Details for 'Chitty Chitty Bang Bang Flies Again' by Frank Cottrell Boyce

Chitty Chitty Bang Bang Flies Again

by Frank Cottrell Boyce
Recommended age: 8+
A sequel to the classic story written by Ian Fleming and turned into a film by Roald Dahl.
Chitty Chitty Bang Bang Flies Again
by Frank Cottrell Boyce
My review:

Chitty Chitty Bang Bang is one of those stories which is familiar to everyone - the flying car, the eccentric inventor Caractacus Potts, Truly Scrumptious, the child catcher. But it's the film that's given us these iconic characters. The screenplay was written by Roald Dahl and it is quite different from the book written by Ian Fleming and illustrated by John Burningham. Or so I understand, because I haven't actually read the book.

Chitty Chitty Bang Bang Flies Again I read in just about one sitting. It's a brilliant book.
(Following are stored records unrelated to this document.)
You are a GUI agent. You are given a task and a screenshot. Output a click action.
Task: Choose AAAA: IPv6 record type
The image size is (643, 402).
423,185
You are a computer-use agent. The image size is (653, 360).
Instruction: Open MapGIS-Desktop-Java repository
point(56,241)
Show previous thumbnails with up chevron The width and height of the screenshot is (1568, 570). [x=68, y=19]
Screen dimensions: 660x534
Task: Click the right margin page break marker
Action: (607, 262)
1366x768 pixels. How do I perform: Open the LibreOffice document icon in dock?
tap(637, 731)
Lovely, comic illustrations, charming characters and a gripping storyline in a world where good will triumph. It has been written Frank Cottrell Boyce, and this is the first of three books he has promised to write about the magical car. He's won numerous awards for his writing and deservedly so. I've loved 'Framed' and 'Cosmic', and still have 'Millions' to look forward to. They are great because they are funny, and the whole family is involved in the story - no angst, dark tales about orphans from him and this is refreshing in its own right.
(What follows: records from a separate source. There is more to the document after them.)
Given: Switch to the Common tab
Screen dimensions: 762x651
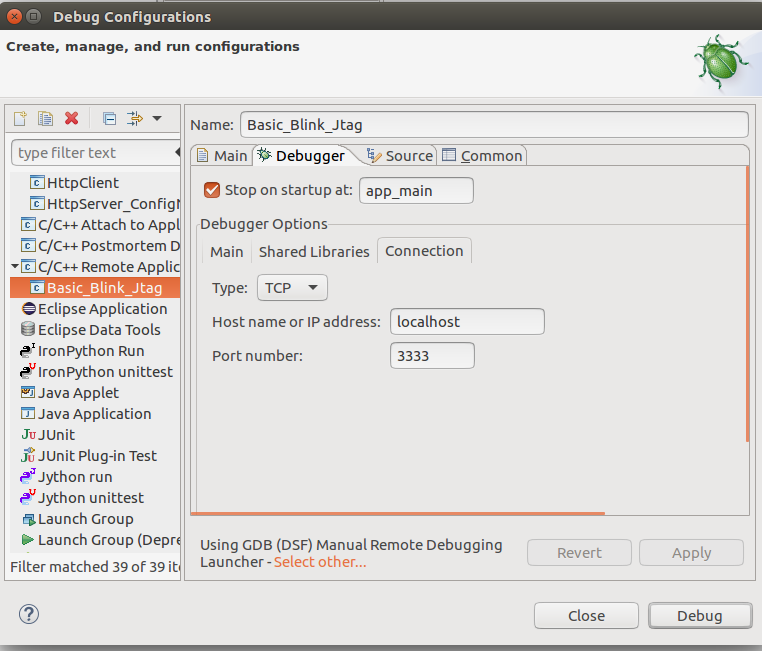Looking at the screenshot, I should point(482,155).
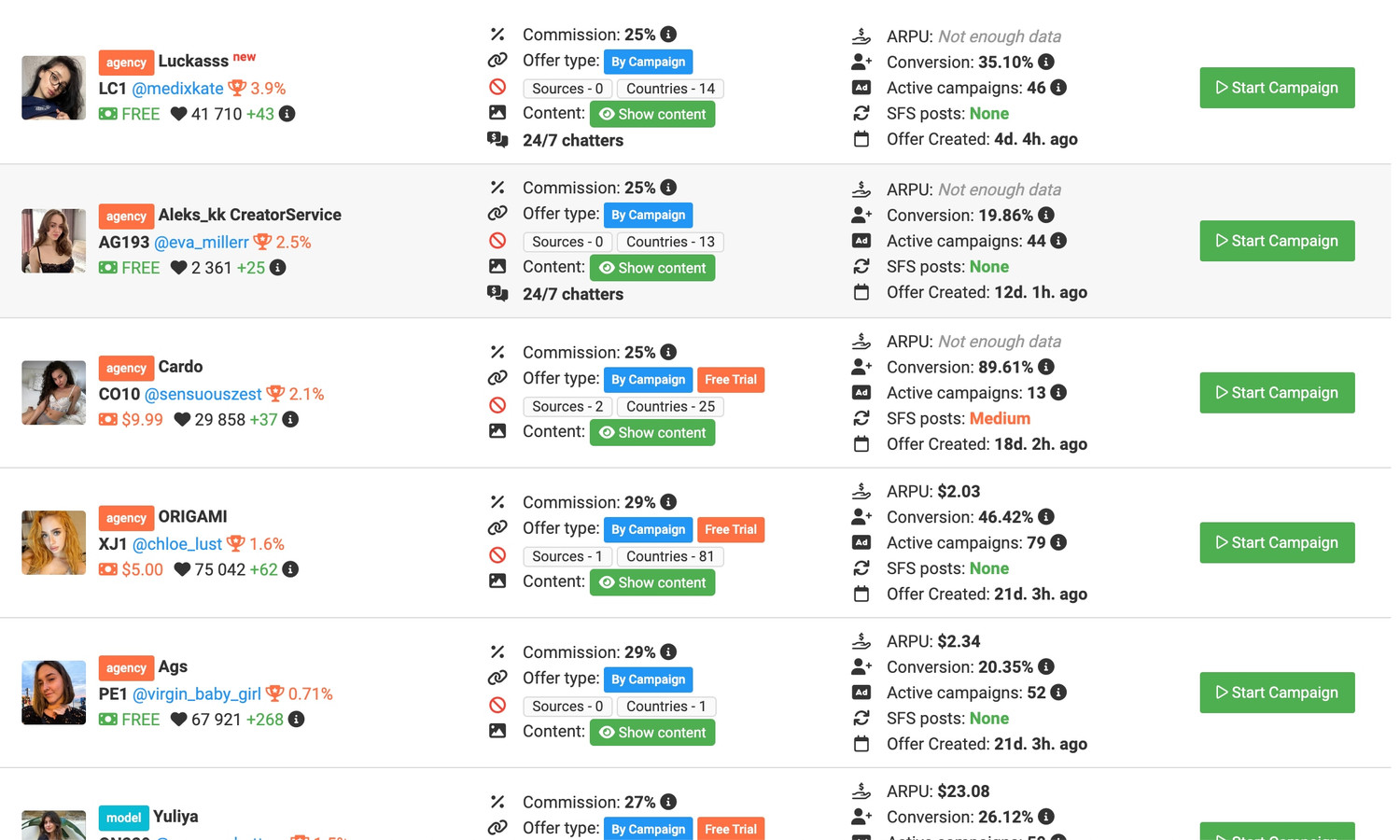The image size is (1400, 840).
Task: Show content for the Ags offer
Action: point(652,732)
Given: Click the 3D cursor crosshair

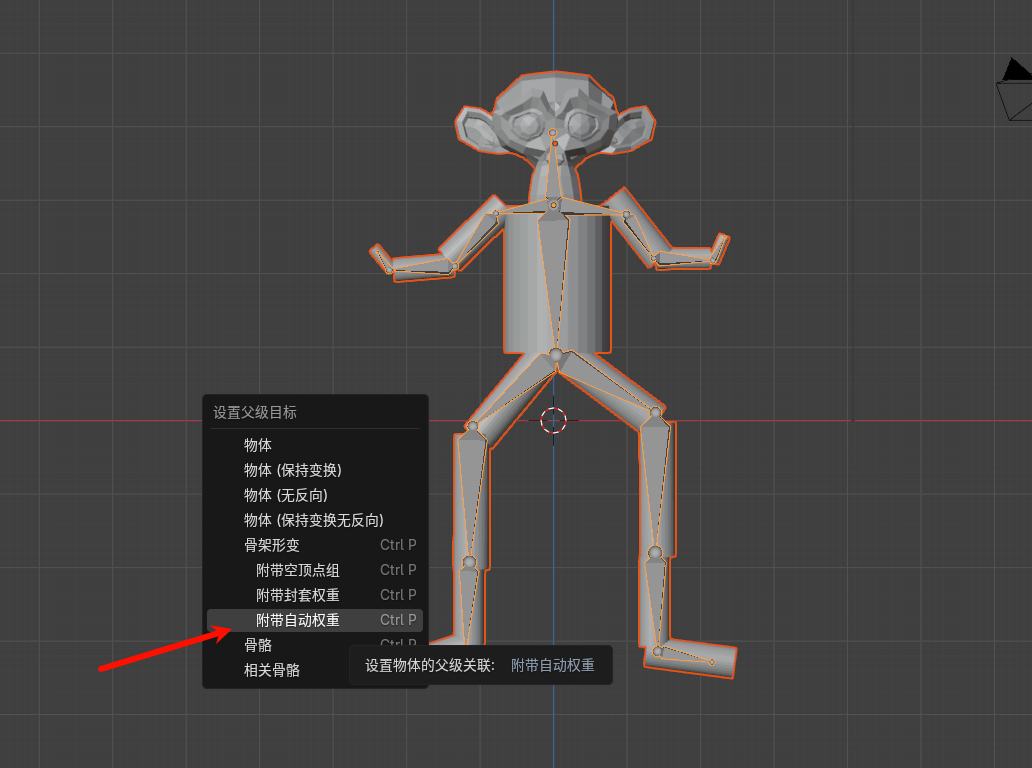Looking at the screenshot, I should pyautogui.click(x=554, y=420).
In this story, we meet a family called the Tootings. Dad has just announced that he has been laid off from his job at Very Small Parts for Very Big Machines, because his fingers are too large. But he's not going to let this get him down. Instead he decides to restore a dilapidated camper van and use it to take his family to all the places they've always wanted to go - Paris, Cairo, the dinosaurs (suggested by Little Harry, the youngest). While he searches for a spark plug at a scrapyard, Dad discovers a discarded engine. He installs this in the camper van, and they're off. They soon discover that the van has a distinct personality and determines for itself which route they are going to take. And so the adventure begins!
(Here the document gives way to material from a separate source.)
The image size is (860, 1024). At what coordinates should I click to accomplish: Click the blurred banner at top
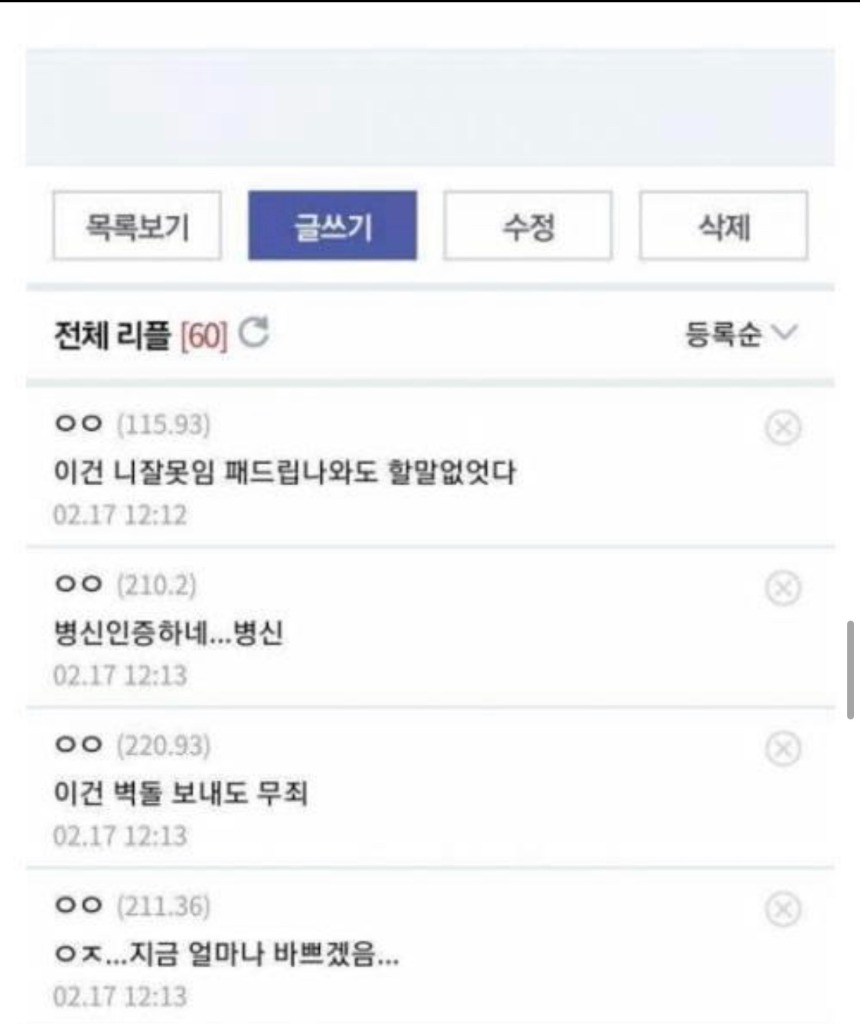(x=430, y=107)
This is a book you'll want to read again and again. Each time there will be something new to make you smile. I particularly enjoyed the description of the teenage daughter, Lucy. Dad thought she was holed up her black bedroom painting her nails and hooked on Facebook, but in their travels with Chitty he discovers she has been learning about Egyptology and meteorology, and become fluent in French and Arabic! 

The story is inventive, funny, fast paced, and is perfect for reading aloud for all the family to enjoy, or for children aged 8+ to keep to themselves.